▶ [Job]:
Lay out part of the records below as a Markdown table with the columns Row and Line, giving each line its own numbered row and skipping blank lines. Begin at the line that has "This screenshot has", stop after the line that has "center [375, 386].", and leave the pictures out of the table.

START Supplied information

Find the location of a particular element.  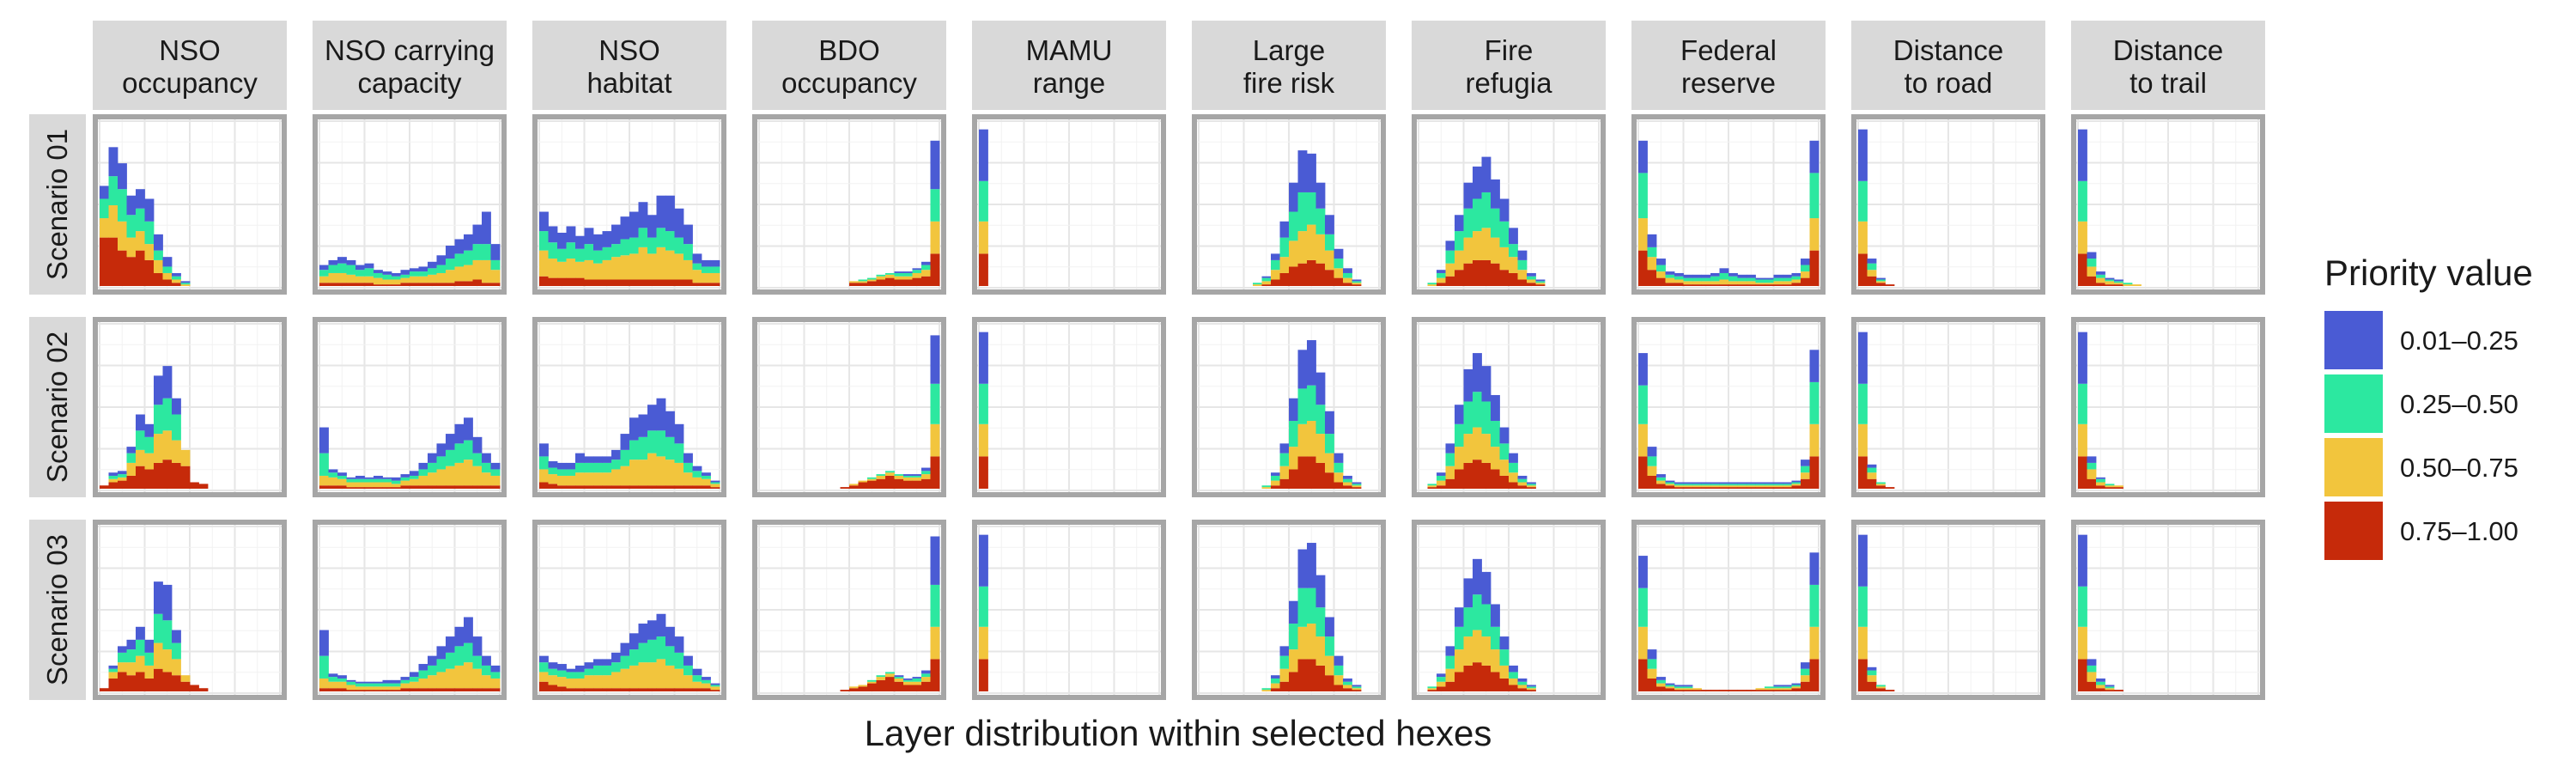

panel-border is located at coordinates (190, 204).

END Supplied information
START Supplied information

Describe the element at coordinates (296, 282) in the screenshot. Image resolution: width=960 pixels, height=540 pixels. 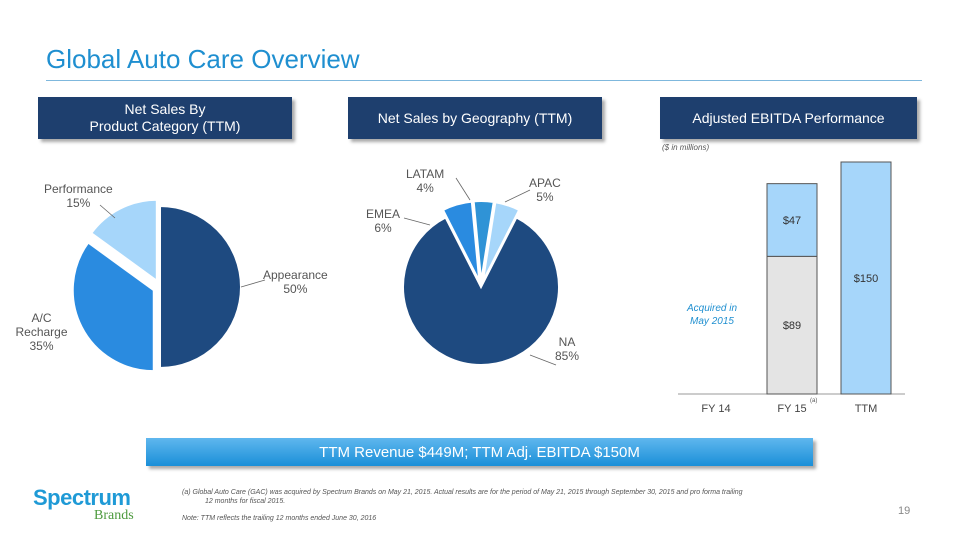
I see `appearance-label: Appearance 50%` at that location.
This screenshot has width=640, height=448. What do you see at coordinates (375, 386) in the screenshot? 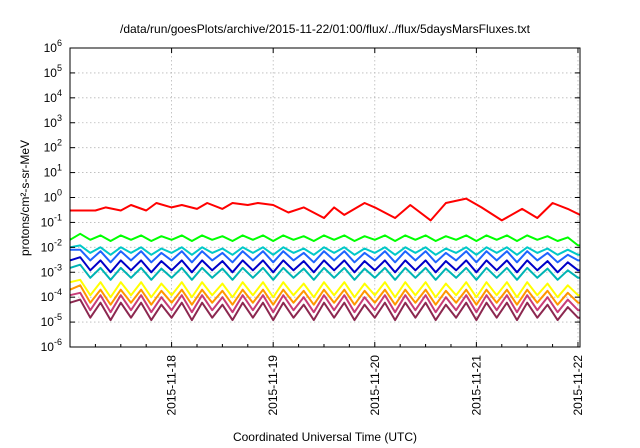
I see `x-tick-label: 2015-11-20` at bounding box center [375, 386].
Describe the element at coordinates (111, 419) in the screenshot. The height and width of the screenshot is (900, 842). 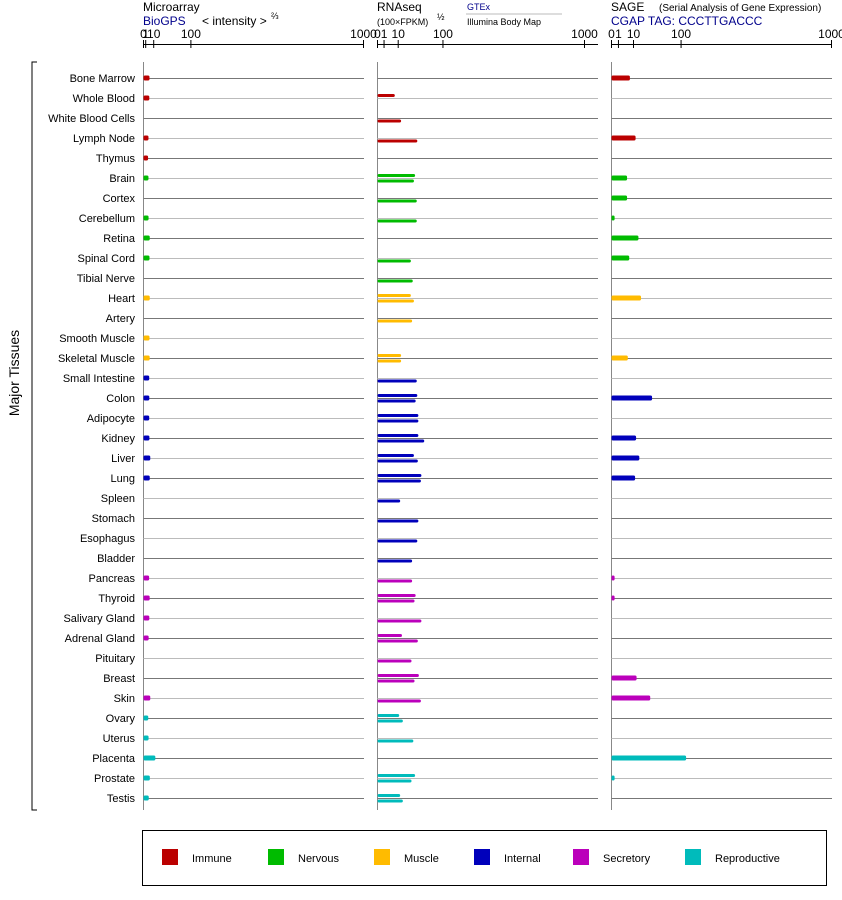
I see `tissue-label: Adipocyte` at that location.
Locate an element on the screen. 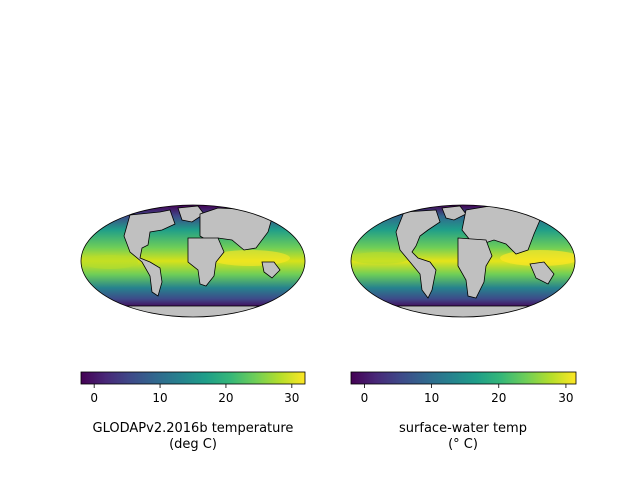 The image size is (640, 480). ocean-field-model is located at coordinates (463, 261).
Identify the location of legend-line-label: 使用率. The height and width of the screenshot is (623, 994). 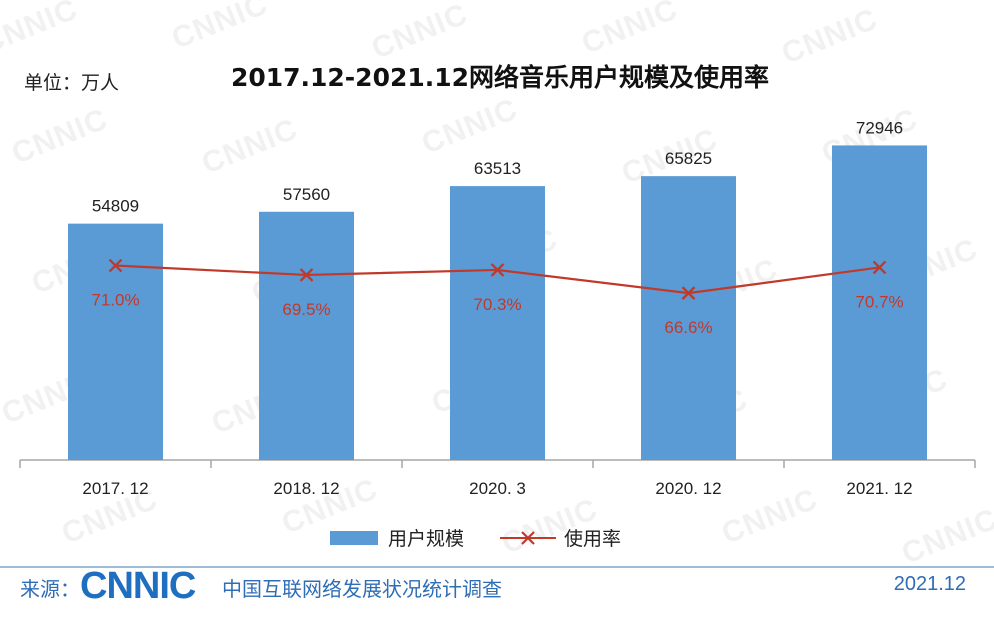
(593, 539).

END Supplied information

▶ [Expected answer]:
| Row | Line |
|---|---|
| 1 | This screenshot has width=640, height=448. What do you see at coordinates (375, 386) in the screenshot?  |
| 2 | I see `x-tick-label: 2015-11-20` at bounding box center [375, 386]. |